*** Opening of Records for the task ***

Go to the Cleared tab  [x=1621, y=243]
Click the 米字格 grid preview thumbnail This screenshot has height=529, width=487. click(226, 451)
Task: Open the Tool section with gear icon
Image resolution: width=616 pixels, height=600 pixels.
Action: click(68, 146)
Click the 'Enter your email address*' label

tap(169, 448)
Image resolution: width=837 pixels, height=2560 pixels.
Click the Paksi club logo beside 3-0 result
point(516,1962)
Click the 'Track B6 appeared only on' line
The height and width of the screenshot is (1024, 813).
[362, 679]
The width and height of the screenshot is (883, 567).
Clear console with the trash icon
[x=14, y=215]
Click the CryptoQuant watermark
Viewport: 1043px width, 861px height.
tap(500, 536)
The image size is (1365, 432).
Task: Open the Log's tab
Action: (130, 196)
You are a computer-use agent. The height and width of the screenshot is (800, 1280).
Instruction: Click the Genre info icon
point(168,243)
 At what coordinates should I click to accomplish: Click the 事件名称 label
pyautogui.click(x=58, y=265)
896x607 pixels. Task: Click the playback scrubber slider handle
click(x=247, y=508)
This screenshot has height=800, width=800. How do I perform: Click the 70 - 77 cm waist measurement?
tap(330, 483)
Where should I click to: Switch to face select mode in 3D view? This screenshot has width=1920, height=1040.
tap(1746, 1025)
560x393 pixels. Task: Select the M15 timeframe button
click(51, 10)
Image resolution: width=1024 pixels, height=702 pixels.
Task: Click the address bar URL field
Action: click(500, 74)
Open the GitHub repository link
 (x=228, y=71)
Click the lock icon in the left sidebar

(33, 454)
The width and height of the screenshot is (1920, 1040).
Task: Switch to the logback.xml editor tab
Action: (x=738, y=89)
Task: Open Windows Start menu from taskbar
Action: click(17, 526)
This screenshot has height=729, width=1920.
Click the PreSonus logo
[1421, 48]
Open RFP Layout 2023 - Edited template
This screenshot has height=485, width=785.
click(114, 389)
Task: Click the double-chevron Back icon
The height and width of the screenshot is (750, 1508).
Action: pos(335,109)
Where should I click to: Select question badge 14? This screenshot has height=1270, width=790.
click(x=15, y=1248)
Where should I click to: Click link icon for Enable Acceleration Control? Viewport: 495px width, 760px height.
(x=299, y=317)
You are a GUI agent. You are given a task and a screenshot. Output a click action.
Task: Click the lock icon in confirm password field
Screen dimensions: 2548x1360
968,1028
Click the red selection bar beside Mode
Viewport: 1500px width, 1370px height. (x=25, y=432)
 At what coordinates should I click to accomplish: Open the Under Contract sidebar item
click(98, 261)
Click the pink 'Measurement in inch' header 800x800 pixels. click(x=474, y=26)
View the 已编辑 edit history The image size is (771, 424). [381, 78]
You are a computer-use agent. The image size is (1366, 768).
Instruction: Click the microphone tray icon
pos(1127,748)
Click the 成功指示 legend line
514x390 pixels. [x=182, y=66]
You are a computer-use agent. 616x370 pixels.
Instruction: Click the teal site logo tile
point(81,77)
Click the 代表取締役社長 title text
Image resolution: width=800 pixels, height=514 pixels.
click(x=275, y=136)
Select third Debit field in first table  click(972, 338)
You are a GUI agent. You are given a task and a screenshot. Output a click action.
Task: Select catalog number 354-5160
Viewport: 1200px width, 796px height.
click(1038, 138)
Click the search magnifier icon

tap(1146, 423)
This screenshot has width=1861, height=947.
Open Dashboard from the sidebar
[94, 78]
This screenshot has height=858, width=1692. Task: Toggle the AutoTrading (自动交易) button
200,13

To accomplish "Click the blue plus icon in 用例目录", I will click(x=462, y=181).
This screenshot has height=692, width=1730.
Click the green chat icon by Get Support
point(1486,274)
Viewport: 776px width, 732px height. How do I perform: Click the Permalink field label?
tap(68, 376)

*** Close of Records for the task ***

Task instructions: Which lines above hold the string "agent"? Copy each of them.

Solution:
You are a computer-use agent. The height and width of the screenshot is (800, 1280).
You are a GUI agent. You are given a task and a screenshot. Output a click action.
You are a computer-use agent. The image size is (1366, 768).
You are a computer-use agent. 616x370 pixels.
You are a GUI agent. You are given a task and a screenshot. Output a click action.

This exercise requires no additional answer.